───── Provided data ─────
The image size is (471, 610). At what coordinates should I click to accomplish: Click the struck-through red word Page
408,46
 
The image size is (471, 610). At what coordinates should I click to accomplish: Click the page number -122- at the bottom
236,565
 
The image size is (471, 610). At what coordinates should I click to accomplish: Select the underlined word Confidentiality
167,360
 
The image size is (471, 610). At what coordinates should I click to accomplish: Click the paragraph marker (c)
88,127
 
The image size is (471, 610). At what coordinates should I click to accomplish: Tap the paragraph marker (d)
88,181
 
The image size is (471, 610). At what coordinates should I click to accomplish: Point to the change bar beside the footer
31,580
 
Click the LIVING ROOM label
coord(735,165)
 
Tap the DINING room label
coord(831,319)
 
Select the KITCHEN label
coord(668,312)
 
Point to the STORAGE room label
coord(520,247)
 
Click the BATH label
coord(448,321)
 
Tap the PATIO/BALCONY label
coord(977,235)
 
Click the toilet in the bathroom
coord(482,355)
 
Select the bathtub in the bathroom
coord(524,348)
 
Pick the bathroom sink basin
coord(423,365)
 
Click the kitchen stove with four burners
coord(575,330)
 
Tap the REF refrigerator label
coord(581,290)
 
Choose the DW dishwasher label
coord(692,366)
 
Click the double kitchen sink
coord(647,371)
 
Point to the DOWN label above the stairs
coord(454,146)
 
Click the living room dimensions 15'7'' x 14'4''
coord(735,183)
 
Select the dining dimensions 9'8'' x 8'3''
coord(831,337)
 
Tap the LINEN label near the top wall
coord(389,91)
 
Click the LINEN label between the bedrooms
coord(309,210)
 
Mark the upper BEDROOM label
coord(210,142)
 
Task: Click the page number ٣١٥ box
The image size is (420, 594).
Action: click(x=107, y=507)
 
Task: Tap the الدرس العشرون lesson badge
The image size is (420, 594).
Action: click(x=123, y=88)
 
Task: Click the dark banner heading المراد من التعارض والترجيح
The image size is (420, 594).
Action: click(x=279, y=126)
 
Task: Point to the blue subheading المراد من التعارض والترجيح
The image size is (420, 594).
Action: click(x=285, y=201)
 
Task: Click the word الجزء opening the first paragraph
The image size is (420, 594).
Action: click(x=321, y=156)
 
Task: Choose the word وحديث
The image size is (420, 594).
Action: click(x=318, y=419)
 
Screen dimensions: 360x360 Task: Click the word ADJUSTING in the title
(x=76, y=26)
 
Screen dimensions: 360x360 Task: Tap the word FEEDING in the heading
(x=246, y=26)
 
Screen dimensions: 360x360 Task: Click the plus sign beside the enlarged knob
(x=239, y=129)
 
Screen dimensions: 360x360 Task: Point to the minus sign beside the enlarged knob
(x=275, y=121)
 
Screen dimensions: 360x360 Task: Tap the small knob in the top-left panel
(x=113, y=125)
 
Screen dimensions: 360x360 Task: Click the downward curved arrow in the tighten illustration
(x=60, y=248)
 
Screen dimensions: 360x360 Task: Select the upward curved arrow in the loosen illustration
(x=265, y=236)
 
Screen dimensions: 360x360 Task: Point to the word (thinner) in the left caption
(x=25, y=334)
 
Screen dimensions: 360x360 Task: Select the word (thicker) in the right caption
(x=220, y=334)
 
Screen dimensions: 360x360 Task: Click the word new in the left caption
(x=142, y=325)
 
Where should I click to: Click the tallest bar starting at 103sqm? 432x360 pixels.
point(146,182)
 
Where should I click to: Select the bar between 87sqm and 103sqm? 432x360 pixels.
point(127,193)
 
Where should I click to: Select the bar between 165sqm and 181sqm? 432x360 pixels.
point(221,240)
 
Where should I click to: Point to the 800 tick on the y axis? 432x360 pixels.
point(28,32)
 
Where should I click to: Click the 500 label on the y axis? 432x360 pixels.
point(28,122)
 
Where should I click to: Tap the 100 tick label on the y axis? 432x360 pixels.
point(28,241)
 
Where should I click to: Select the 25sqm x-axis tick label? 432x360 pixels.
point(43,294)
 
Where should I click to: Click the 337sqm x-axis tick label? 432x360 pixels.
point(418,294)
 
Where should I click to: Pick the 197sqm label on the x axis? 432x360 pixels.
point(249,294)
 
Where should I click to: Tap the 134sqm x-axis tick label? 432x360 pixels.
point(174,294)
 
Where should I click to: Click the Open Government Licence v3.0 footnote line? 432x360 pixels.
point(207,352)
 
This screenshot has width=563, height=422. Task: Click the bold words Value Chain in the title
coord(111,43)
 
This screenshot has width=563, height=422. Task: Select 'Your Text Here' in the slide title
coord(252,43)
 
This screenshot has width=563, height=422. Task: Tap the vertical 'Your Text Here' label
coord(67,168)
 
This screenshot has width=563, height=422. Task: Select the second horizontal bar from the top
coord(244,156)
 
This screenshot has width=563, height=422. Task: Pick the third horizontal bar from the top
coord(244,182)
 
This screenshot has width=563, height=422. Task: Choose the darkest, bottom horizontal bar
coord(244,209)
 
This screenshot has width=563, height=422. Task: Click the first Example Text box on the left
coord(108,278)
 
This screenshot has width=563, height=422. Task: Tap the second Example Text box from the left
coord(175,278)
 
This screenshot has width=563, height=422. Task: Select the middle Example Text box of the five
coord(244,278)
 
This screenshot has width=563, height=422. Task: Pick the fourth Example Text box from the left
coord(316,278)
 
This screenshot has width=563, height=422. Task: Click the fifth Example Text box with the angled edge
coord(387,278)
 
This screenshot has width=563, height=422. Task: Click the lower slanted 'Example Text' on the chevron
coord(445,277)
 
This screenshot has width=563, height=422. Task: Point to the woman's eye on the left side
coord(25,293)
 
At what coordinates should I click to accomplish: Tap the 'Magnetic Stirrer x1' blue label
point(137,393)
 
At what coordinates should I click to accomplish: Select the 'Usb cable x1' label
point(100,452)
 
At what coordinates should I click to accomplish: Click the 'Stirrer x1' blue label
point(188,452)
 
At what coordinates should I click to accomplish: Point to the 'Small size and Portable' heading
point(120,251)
─────
Copy all of the data above line for line, with no changes.

The image size is (471, 610). At what coordinates should I click to accomplish: Click the struck-through red word Page
408,46
 
The image size is (471, 610). At what coordinates should I click to accomplish: Click the page number -122- at the bottom
236,565
 
The image size is (471, 610). At what coordinates should I click to accomplish: Select the underlined word Confidentiality
167,360
 
The image size is (471, 610). At what coordinates should I click to accomplish: Click the paragraph marker (c)
88,127
 
The image size is (471, 610). At what coordinates should I click to accomplish: Tap the paragraph marker (d)
88,181
 
The image size is (471, 610). At what coordinates should I click to accomplish: Point to the change bar beside the footer
31,580
 
Click the LIVING ROOM label
coord(735,165)
 
Tap the DINING room label
coord(831,319)
 
Select the KITCHEN label
coord(668,312)
 
Point to the STORAGE room label
coord(520,247)
 
Click the BATH label
coord(448,321)
 
Tap the PATIO/BALCONY label
coord(977,235)
 
Click the toilet in the bathroom
coord(482,355)
 
Select the bathtub in the bathroom
coord(524,348)
 
Pick the bathroom sink basin
coord(423,365)
 
Click the kitchen stove with four burners
coord(575,330)
 
Tap the REF refrigerator label
coord(581,290)
 
Choose the DW dishwasher label
coord(692,366)
 
Click the double kitchen sink
coord(647,371)
 
Point to the DOWN label above the stairs
coord(454,146)
 
Click the living room dimensions 15'7'' x 14'4''
coord(735,183)
 
Select the dining dimensions 9'8'' x 8'3''
coord(831,337)
 
Tap the LINEN label near the top wall
coord(389,91)
 
Click the LINEN label between the bedrooms
coord(309,210)
 
Mark the upper BEDROOM label
coord(210,142)
 
Task: Click the page number ٣١٥ box
The image size is (420, 594).
Action: click(x=107, y=507)
 
Task: Tap the الدرس العشرون lesson badge
The image size is (420, 594).
Action: click(x=123, y=88)
 
Task: Click the dark banner heading المراد من التعارض والترجيح
The image size is (420, 594).
Action: click(x=279, y=126)
 
Task: Point to the blue subheading المراد من التعارض والترجيح
The image size is (420, 594).
Action: click(x=285, y=201)
 
Task: Click the word الجزء opening the first paragraph
The image size is (420, 594).
Action: click(x=321, y=156)
 
Task: Choose the word وحديث
The image size is (420, 594).
Action: click(x=318, y=419)
 
Screen dimensions: 360x360 Task: Click the word ADJUSTING in the title
(x=76, y=26)
 
Screen dimensions: 360x360 Task: Tap the word FEEDING in the heading
(x=246, y=26)
 
Screen dimensions: 360x360 Task: Click the plus sign beside the enlarged knob
(x=239, y=129)
 
Screen dimensions: 360x360 Task: Point to the minus sign beside the enlarged knob
(x=275, y=121)
 
Screen dimensions: 360x360 Task: Tap the small knob in the top-left panel
(x=113, y=125)
 
Screen dimensions: 360x360 Task: Click the downward curved arrow in the tighten illustration
(x=60, y=248)
 
Screen dimensions: 360x360 Task: Select the upward curved arrow in the loosen illustration
(x=265, y=236)
 
Screen dimensions: 360x360 Task: Point to the word (thinner) in the left caption
(x=25, y=334)
 
Screen dimensions: 360x360 Task: Select the word (thicker) in the right caption
(x=220, y=334)
 
Screen dimensions: 360x360 Task: Click the word new in the left caption
(x=142, y=325)
 
Where should I click to: Click the tallest bar starting at 103sqm? 432x360 pixels.
point(146,182)
 
Where should I click to: Select the bar between 87sqm and 103sqm? 432x360 pixels.
point(127,193)
 
Where should I click to: Select the bar between 165sqm and 181sqm? 432x360 pixels.
point(221,240)
 
Where should I click to: Point to the 800 tick on the y axis? 432x360 pixels.
point(28,32)
 
Where should I click to: Click the 500 label on the y axis? 432x360 pixels.
point(28,122)
 
Where should I click to: Tap the 100 tick label on the y axis? 432x360 pixels.
point(28,241)
 
Where should I click to: Select the 25sqm x-axis tick label? 432x360 pixels.
point(43,294)
 
Where should I click to: Click the 337sqm x-axis tick label? 432x360 pixels.
point(418,294)
 
Where should I click to: Pick the 197sqm label on the x axis? 432x360 pixels.
point(249,294)
 
Where should I click to: Tap the 134sqm x-axis tick label? 432x360 pixels.
point(174,294)
 
Where should I click to: Click the Open Government Licence v3.0 footnote line? 432x360 pixels.
point(207,352)
 
This screenshot has width=563, height=422. Task: Click the bold words Value Chain in the title
coord(111,43)
 
This screenshot has width=563, height=422. Task: Select 'Your Text Here' in the slide title
coord(252,43)
 
This screenshot has width=563, height=422. Task: Tap the vertical 'Your Text Here' label
coord(67,168)
 
This screenshot has width=563, height=422. Task: Select the second horizontal bar from the top
coord(244,156)
 
This screenshot has width=563, height=422. Task: Pick the third horizontal bar from the top
coord(244,182)
 
This screenshot has width=563, height=422. Task: Choose the darkest, bottom horizontal bar
coord(244,209)
 
This screenshot has width=563, height=422. Task: Click the first Example Text box on the left
coord(108,278)
 
This screenshot has width=563, height=422. Task: Tap the second Example Text box from the left
coord(175,278)
 
This screenshot has width=563, height=422. Task: Select the middle Example Text box of the five
coord(244,278)
 
This screenshot has width=563, height=422. Task: Pick the fourth Example Text box from the left
coord(316,278)
 
This screenshot has width=563, height=422. Task: Click the fifth Example Text box with the angled edge
coord(387,278)
 
This screenshot has width=563, height=422. Task: Click the lower slanted 'Example Text' on the chevron
coord(445,277)
 
This screenshot has width=563, height=422. Task: Point to the woman's eye on the left side
coord(25,293)
 
At what coordinates should I click to accomplish: Tap the 'Magnetic Stirrer x1' blue label
point(137,393)
 
At what coordinates should I click to accomplish: Select the 'Usb cable x1' label
point(100,452)
 
At what coordinates should I click to accomplish: Click the 'Stirrer x1' blue label
point(188,452)
 
At what coordinates should I click to accomplish: Point to the 'Small size and Portable' heading
point(120,251)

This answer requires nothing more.